### Work task
Find the word "computer" in the listing. Copy out each line where it occurs.

### Provided entries
*-*-*
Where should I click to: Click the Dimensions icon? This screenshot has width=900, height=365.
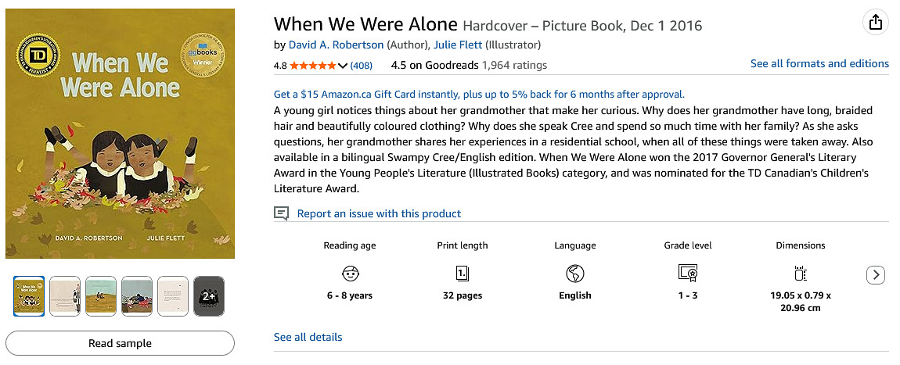pos(801,274)
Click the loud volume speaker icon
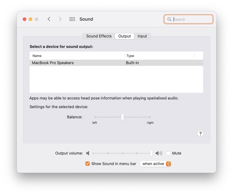 tap(159, 153)
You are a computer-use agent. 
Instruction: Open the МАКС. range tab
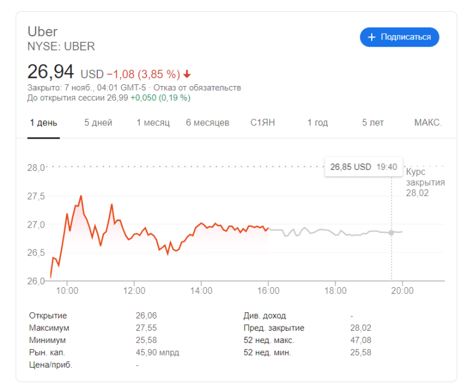pyautogui.click(x=428, y=123)
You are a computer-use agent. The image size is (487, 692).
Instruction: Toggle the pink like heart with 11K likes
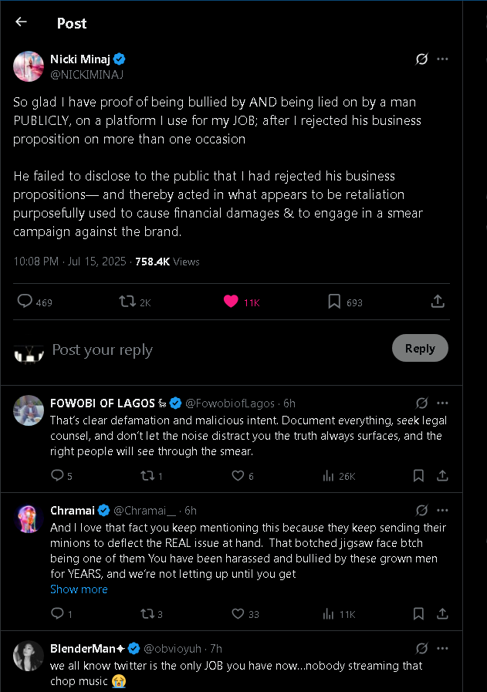coord(231,302)
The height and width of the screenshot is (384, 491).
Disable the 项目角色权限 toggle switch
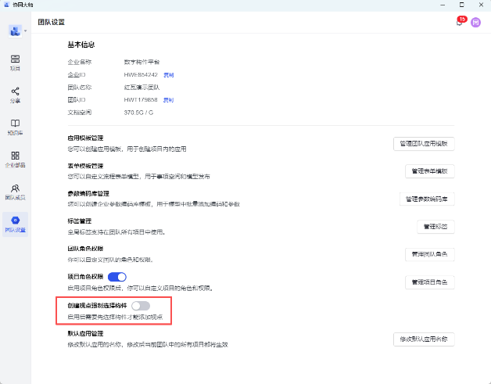(117, 276)
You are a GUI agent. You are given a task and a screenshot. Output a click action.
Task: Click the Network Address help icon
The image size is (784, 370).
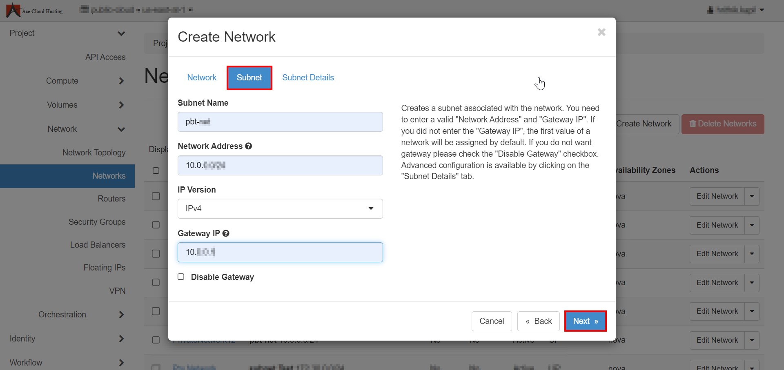[x=248, y=146]
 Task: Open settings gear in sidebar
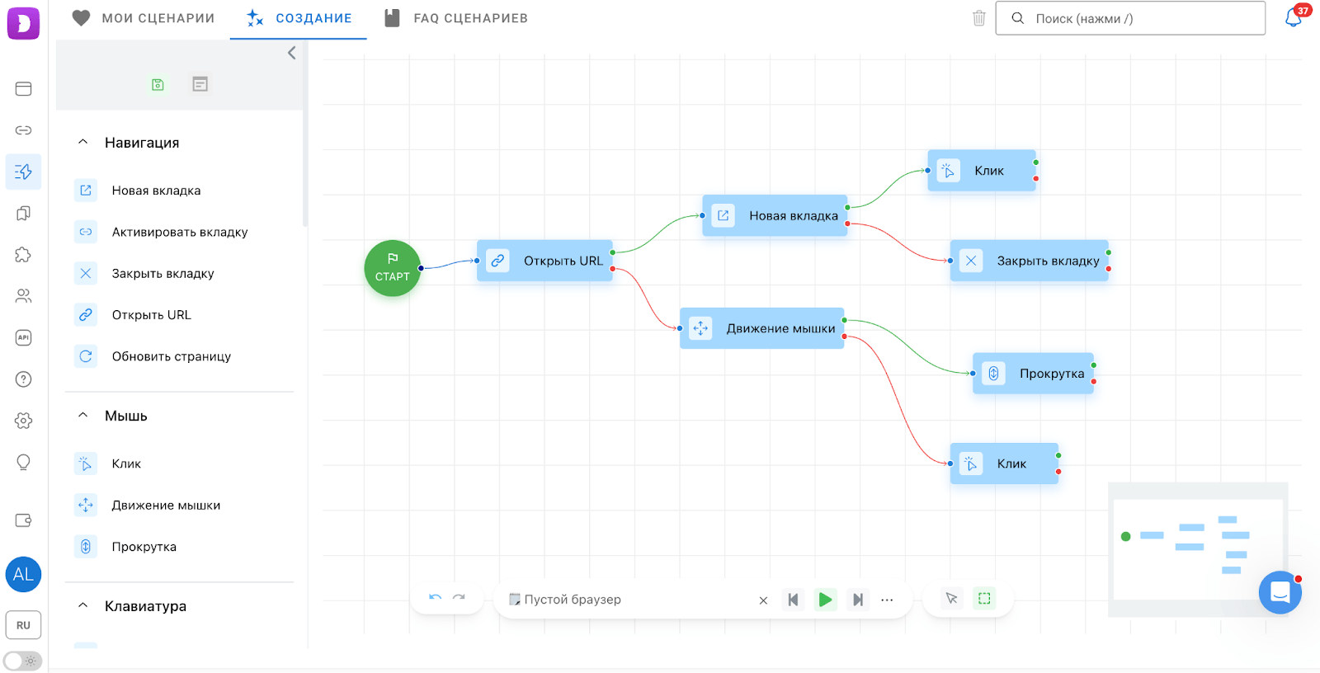coord(23,421)
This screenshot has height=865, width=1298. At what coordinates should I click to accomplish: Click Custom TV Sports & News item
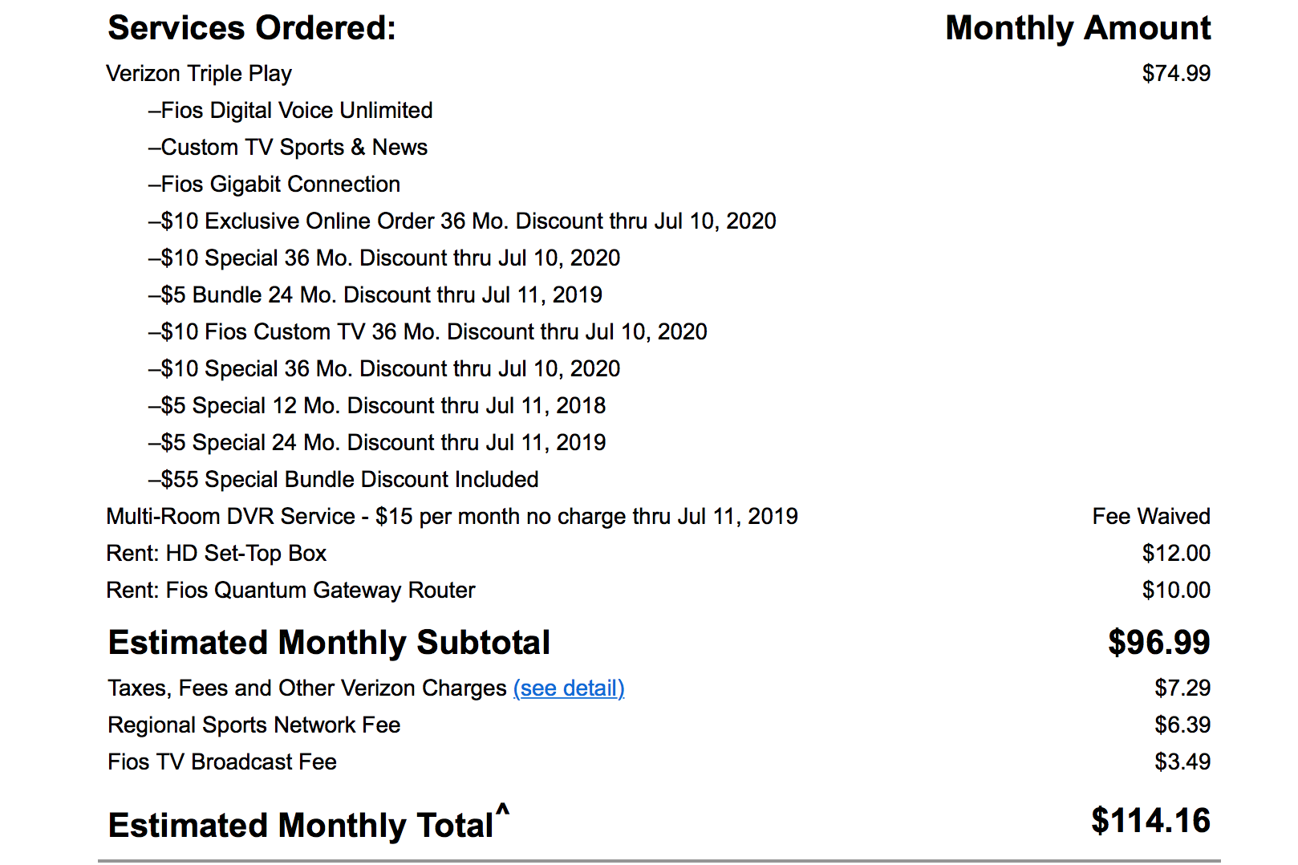pyautogui.click(x=288, y=148)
*-*-*
### Response for this exercise
You are a computer-use agent. 
You are a computer-use agent. The image size is (487, 692).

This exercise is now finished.